Resistance Bands: Five Great Exercises for Your Back

When it comes to low-impact exercises, resistance bands are perfect for muscle rehab. For this reason, they are often recommended to people who have suffered a recent injury, or who have been inactive for an extended period of time.
Resistance Bands: Five Great Exercises for Your Back

Last update: 29 July, 2018

Resistance bands are the perfect complement to a wide variety of exercises, including Pilates and yoga. In this article, we will take a look at how they can help you to workout your dorsals, traps, shoulders, and lumbar muscles. To this end, we present five back exercises using a resistance band.

This accessory is very easy to use, and inexpensive. These two factors, in addition to the wide range of simple exercises you can use them with and do at home, have contributed to its massive popularity.

It also offers options for working out different parts of the body. By adding resistance band exercises to your traditional workout, you will end up with a comprehensive routine.

So let us start learning these back exercises with resistance bands. This simple implement will allow you to give these muscle groups a great workout.

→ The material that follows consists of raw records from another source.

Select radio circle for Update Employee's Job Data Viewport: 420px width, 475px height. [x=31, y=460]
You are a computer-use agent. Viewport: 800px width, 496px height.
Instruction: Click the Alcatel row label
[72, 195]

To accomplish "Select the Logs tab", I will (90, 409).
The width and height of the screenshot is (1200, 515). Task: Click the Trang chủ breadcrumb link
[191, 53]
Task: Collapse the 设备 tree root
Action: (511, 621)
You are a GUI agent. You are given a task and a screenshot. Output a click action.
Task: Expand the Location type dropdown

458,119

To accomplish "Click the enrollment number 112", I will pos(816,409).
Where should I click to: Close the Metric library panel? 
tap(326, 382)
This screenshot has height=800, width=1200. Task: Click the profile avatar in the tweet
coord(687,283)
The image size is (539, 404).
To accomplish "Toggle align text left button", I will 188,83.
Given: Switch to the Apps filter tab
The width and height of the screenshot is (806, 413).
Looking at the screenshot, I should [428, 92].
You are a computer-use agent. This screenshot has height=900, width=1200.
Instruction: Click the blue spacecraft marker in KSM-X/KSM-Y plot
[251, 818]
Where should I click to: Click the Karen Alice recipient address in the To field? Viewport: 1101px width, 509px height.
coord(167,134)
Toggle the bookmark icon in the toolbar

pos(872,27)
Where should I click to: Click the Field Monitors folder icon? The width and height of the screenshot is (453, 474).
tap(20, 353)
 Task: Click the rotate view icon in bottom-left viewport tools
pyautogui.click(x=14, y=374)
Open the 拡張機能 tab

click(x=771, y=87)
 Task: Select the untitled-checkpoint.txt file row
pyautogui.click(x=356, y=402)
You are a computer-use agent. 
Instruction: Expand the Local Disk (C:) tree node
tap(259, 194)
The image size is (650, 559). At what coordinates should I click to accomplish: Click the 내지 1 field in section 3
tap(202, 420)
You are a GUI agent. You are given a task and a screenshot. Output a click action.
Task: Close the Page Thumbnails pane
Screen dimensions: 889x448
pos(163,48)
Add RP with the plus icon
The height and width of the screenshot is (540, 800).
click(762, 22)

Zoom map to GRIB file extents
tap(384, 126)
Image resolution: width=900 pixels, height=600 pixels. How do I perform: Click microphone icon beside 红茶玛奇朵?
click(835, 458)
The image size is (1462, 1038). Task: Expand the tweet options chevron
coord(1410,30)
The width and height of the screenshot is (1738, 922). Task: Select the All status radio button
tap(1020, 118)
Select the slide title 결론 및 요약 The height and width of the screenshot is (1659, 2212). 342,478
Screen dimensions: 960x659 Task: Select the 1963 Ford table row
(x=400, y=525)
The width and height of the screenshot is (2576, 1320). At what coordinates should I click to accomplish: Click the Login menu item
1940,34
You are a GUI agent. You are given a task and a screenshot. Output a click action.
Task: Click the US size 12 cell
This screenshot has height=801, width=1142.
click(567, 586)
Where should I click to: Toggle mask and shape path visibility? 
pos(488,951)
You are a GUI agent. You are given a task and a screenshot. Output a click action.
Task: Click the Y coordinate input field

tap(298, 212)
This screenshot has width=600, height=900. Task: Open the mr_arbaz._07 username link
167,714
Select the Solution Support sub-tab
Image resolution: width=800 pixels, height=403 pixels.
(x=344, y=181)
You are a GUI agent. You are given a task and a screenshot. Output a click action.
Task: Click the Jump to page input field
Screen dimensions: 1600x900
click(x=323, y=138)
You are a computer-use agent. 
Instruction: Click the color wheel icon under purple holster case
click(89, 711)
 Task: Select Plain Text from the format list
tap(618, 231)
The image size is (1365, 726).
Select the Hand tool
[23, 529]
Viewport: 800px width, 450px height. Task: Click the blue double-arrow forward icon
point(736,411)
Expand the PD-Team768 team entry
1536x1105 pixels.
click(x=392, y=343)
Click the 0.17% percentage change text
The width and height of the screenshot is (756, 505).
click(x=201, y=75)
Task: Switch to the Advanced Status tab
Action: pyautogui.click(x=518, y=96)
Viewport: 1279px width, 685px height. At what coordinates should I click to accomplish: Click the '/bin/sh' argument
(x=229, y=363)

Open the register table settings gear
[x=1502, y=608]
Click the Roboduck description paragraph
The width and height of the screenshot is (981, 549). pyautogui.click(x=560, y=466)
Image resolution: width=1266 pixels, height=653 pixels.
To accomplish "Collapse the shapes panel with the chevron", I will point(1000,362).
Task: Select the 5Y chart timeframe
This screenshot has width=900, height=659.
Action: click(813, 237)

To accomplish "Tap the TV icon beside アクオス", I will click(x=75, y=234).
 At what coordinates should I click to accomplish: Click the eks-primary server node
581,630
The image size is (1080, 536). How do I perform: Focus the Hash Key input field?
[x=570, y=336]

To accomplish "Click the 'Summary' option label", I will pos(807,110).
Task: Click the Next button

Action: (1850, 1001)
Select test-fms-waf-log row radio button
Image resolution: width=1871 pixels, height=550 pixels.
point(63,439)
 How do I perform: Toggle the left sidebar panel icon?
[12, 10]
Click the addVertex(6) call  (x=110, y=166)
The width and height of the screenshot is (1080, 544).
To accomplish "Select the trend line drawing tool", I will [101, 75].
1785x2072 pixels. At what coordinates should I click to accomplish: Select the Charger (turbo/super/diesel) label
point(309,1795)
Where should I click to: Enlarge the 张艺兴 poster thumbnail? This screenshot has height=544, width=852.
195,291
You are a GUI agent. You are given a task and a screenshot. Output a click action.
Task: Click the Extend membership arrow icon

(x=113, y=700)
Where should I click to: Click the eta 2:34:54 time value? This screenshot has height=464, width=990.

Five back exercises using resistance bands

Exercise No. 1

If we are talking about back exercises that use resistance bands, there is no better place to start than with rowing. To perform this exercise with the band, sit on the floor with your feet extended forward and your heels on the floor.

Woman doing rowing exercise with resistance band

Next, hook the band around the soles of your sneakers, and hold the ends in your hands. As you keep your back straight and your arms close to your abdomen, pull the band toward your abdomen. You should also make sure that your hands stay at the height of your waist.

Return to your initial position and repeat the movement. Do 10 repetitions or 30 seconds of this exercise.

Exercise No. 2

In order to perform this exercise, grab the band with both hands at chest height. Stand with your legs shoulder-width apart, your back straight, and your gaze forward.

Woman doing resistance band exercise on roof

With your elbows pointing outward, pull the band in both directions, as though you are trying to stretch it as far as possible. Your arms should be fully extended. Do 10 repetitions of this exercise.

Exercise No. 3

This is a variation on the first rowing exercise; the big difference is that you do it standing. In addition to working out the upper back muscles, you will also be strengthening your shoulders.

How? It is very simple. To start, place your feet shoulder-width apart, with both stepping on the band. Hold the ends of the band in each hand and bend forward. Your body should reach something close to a 90 degree angle. Also remember to keep your back straight for the entire time.

Once you have achieved this posture, stretch your arms upward without flexing them. When they get to chest-height, begin your deliberate descent back to your initial position.

Just like with the other exercises above, you can do this for 10 repetitions or for 30 seconds. Over time, you can gradually increase these parameters.

Exercise No. 4

This rowing variation is phenomenal for working out your dorsals. It is also very simple to do. Stand with one foot in front of the other. Step on the band with the front foot, and hold both the ends in the hand of the same side.

The exercise consists of performing the rowing motion, as you would with a dumbbell. That is to say, lift your elbow to a 90 degree angle. When you return to your initial position, your arm should be stretched out.

The opposite hand should rest on top of the knee of the leg stepping on the band. This will offer greater stability. Another tip: the tauter the band, the more strength you will need to do the rowing.

Exercise No. 5

Imagine being able to do deadlifts with a resistance band? Well, it is possible. In addition, it is a highly effective and practical exercise.

People working out with resistance bands

In order to perform this exercise, hold the two ends of the band in your hands. Once set, keep your back straight as you lower and drive your hips back and keep your chest up. Also remember to keep your gaze forward. If you look down, you will not be able to keep your back straight.

You should feel the exertion in your lumbar region and your hamstrings. We recommend doing eight to 10 repetitions. Over time, you can increase this number.

As you can see, doing back exercises with a resistance band can strengthen and tone this important area. Get your hands on this useful accessory, set aside a few minutes, and you will be ready to go.


This text is provided for informational purposes only and does not replace consultation with a professional. If in doubt, consult your specialist.